* **Given entries**:
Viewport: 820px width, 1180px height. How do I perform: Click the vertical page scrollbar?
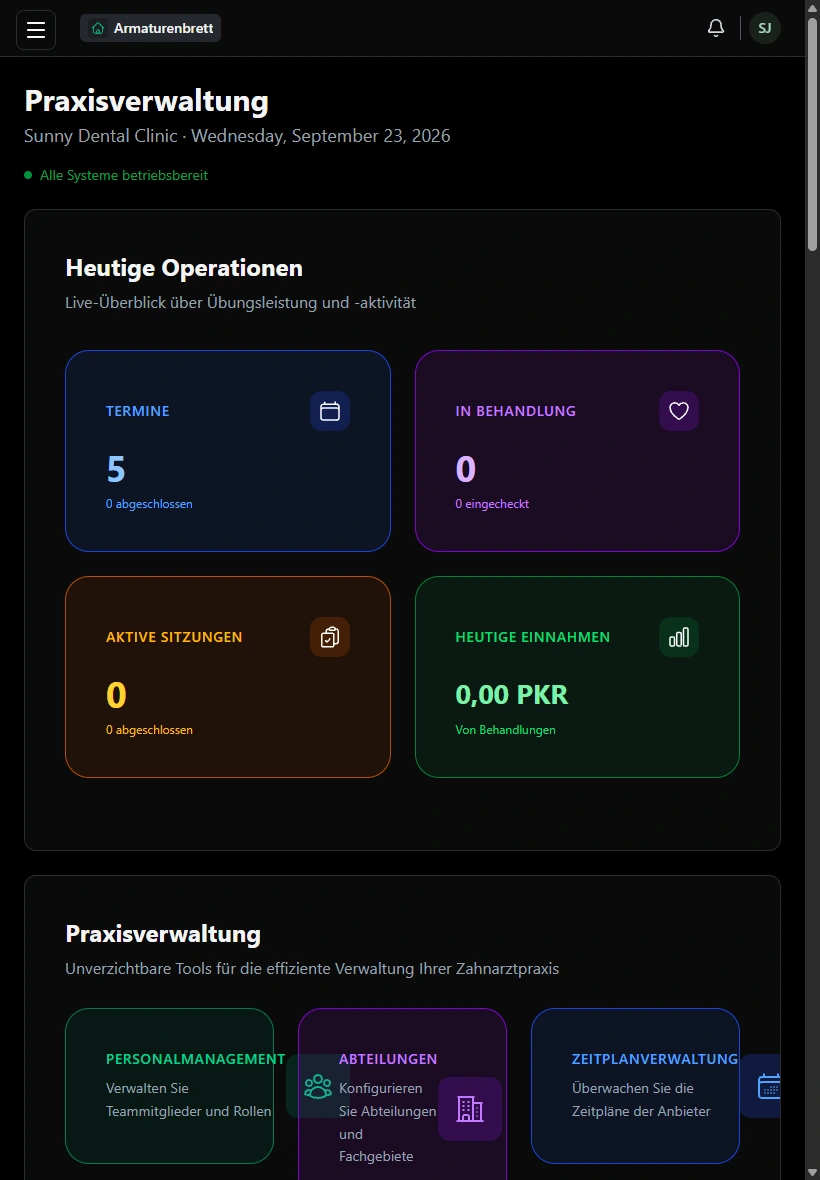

--

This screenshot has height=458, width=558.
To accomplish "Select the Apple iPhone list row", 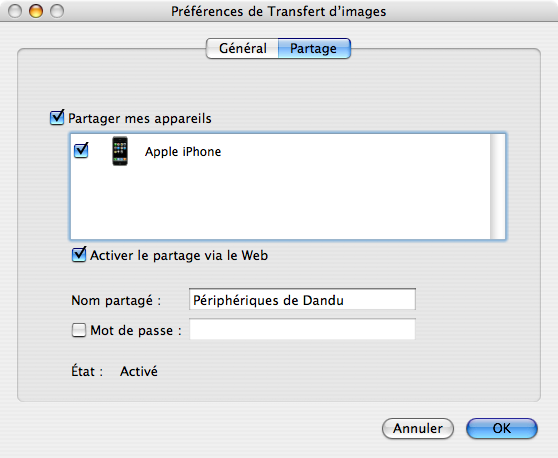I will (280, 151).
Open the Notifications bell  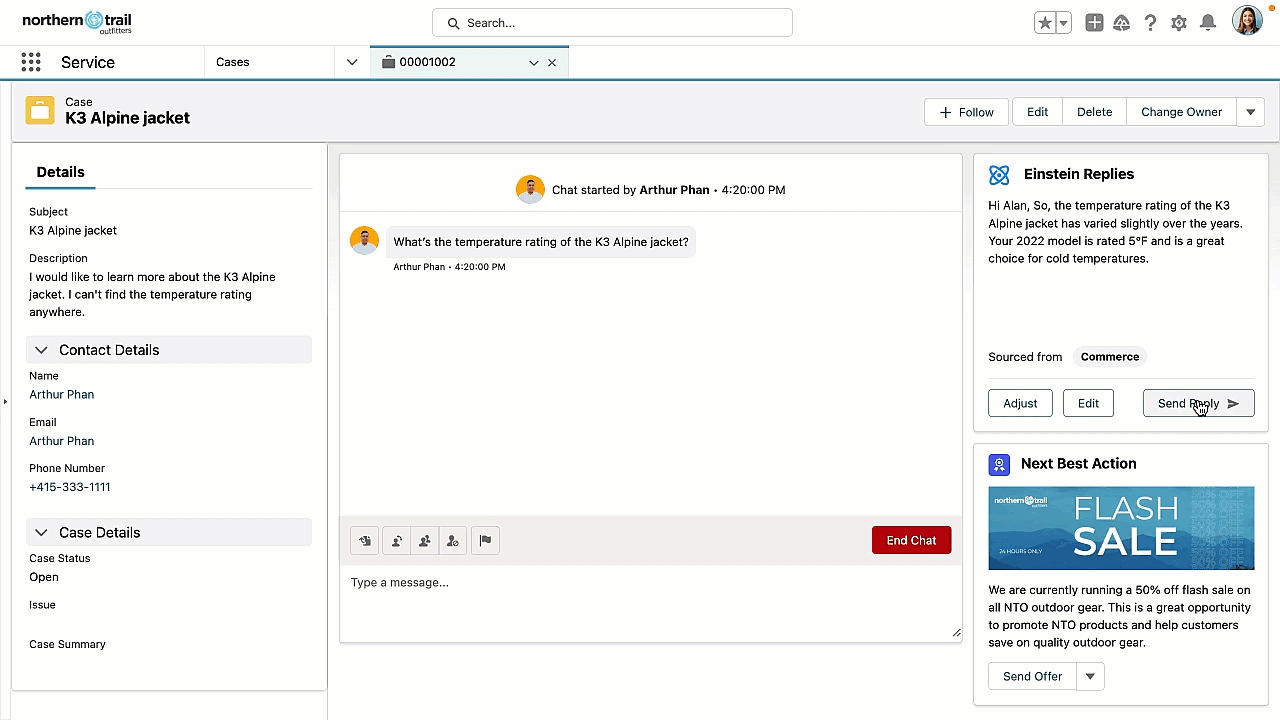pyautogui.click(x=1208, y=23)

* * *

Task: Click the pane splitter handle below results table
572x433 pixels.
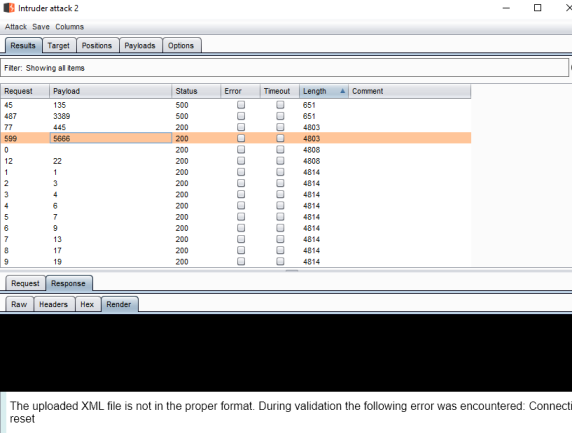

* **Task requirements**:
Copy the records word for word, beginning at the line with "Task: Click the" and continuing up to and including the line with "572x433 pixels.".

* **Task result**:
Task: Click the pane splitter handle below results table
572x433 pixels.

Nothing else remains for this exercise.